Question

Find the derivative of ${\cos }^{2}x$ by using the first principle of derivatives.

Answer 1

Hint: The first principle of derivatives: Given a function $y=f\left(x\right)$ , its first derivative, the rate of change of y with respect to the change in x, is defined by: ${\displaystyle \frac{dy}{dx}}=\underset{h\to 0}{lim}\left[{\displaystyle \frac{f(x+h)-f\left(x\right)}{(x+h)-\left(x\right)}}\right]$ .
Finding the derivative of a function by computing this limit is known as differentiation from first principles.
Use the identity $\sin (A+B)\sin (A-B)={\sin }^{2}A-{\sin }^{2}B={\cos }^{2}B-{\cos }^{2}A$ .
We know that $\underset{x\to 0}{lim}{\displaystyle \frac{\sin x}{x}}=1$ .
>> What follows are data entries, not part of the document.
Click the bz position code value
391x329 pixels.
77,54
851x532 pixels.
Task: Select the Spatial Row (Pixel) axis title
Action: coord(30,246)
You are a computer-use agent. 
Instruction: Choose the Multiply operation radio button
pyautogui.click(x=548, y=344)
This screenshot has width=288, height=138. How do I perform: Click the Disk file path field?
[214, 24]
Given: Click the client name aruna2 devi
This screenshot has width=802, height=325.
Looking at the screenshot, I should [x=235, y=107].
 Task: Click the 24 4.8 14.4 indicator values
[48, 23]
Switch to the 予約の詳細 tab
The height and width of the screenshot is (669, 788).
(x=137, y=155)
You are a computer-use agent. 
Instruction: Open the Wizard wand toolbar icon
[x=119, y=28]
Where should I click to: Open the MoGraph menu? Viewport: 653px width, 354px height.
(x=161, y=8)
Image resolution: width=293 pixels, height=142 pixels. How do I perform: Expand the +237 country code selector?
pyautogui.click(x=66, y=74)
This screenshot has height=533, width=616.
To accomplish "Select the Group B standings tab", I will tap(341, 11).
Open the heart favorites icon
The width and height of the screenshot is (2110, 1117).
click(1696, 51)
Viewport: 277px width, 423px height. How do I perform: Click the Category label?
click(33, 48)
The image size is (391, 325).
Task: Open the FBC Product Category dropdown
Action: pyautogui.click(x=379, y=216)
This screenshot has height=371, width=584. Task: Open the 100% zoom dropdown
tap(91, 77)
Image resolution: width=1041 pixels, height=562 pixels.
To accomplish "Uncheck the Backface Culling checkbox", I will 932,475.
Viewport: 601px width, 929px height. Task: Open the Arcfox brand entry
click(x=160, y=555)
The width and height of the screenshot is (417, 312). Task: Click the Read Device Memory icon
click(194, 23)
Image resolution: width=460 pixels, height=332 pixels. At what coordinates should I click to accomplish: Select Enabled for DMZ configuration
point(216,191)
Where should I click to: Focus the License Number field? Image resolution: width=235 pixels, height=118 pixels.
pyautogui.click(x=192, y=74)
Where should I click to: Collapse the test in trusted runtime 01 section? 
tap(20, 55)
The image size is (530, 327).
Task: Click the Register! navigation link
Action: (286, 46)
Complete step by step answer:
Let's say that the given function is $y=f(x)={\cos }^{2}x$ .
For a change from $x$ to $x+h$ , the value of y changes from $f(x)$ to $f(x+h)$ .
The rate of change of y with respect to the change in x, will be given by:
 ${\displaystyle \frac{\text{Change in the value of y}}{\text{Change in the value of x}}}={\displaystyle \frac{f(x+h)-f(x)}{(x+h)-(x)}}$
This rate for very small values of the change in x, is called the derivative of the function and is represented by ${\displaystyle \frac{dy}{dx}}$ .
∴ ${\displaystyle \frac{dy}{dx}}=\underset{h\to 0}{lim}\left[{\displaystyle \frac{f(x+h)-f\left(x\right)}{(x+h)-\left(x\right)}}\right]$
⇒ ${\displaystyle \frac{d}{dx}}\left({\cos }^{2}x\right)=\underset{h\to 0}{lim}\left[{\displaystyle \frac{{\cos }^2(x+h)-{\cos }^2\left(x\right)}{(x+h)-\left(x\right)}}\right]$
Using the identity ${\cos }^{2}B-{\cos }^{2}A=\sin (A+B)\sin (A-B)$ , we get:
= $\underset{h\to 0}{lim}\left[{\displaystyle \frac{\sin [(x+h)+\left(x\right)]\sin [(x+h)-\left(x\right)]}{h}}\right]$
= $\underset{h\to 0}{lim}\left[{\displaystyle \frac{\sin (2x+h)\sin \left(h\right)}{h}}\right]$
Which can be written as:
= $\underset{h\to 0}{lim}\sin (2x+h)\times \underset{h\to 0}{lim}{\displaystyle \frac{\sin \left(h\right)}{h}}$
Applying the limit and using $\underset{x\to 0}{lim}{\displaystyle \frac{\sin x}{x}}=1$ , we get:
= $\sin (2x+0)\times 1$
= $\sin 2x$
Therefore, the derivative of ${\cos }^{2}x$ is $\sin 2x$ .

Note: Differentiability of a Function: A function $f(x)$ is differentiable at $x=a$ in its domain, if its derivative is continuous at $a$ .
This means that $f^{\prime }(a)$ must exist, or equivalently: $\underset{x\to a^{+}}{lim}{f}^{\prime }(x)=\underset{x\to a^{-}}{lim}{f}^{\prime }(x)=\underset{x\to a}{lim}{f}^{\prime }(x)=f^{\prime }(a)$ .
A continuous function is always differentiable but a differentiable function needs not be continuous.
Indeterminate Forms: Any expression whose value cannot be defined, like ${\displaystyle \frac{0}{0}},\pm {\displaystyle \frac{\mathrm{\infty }}{\mathrm{\infty }}},0^0,{\mathrm{\infty }}^0$ etc.
L'Hospital's Rule: For the differentiable functions f(x) and g(x), the $\underset{x\to c}{lim}{\displaystyle \frac{f(x)}{g(x)}}$ , if $f(x)$ and $g(x)$ are both 0 or $\pm \mathrm{\infty }$ (i.e. an Indeterminate Form) is equal to the $\underset{x\to c}{lim}{\displaystyle \frac{f^{\prime }(x)}{g^{\prime }(x)}}$ , if it exists.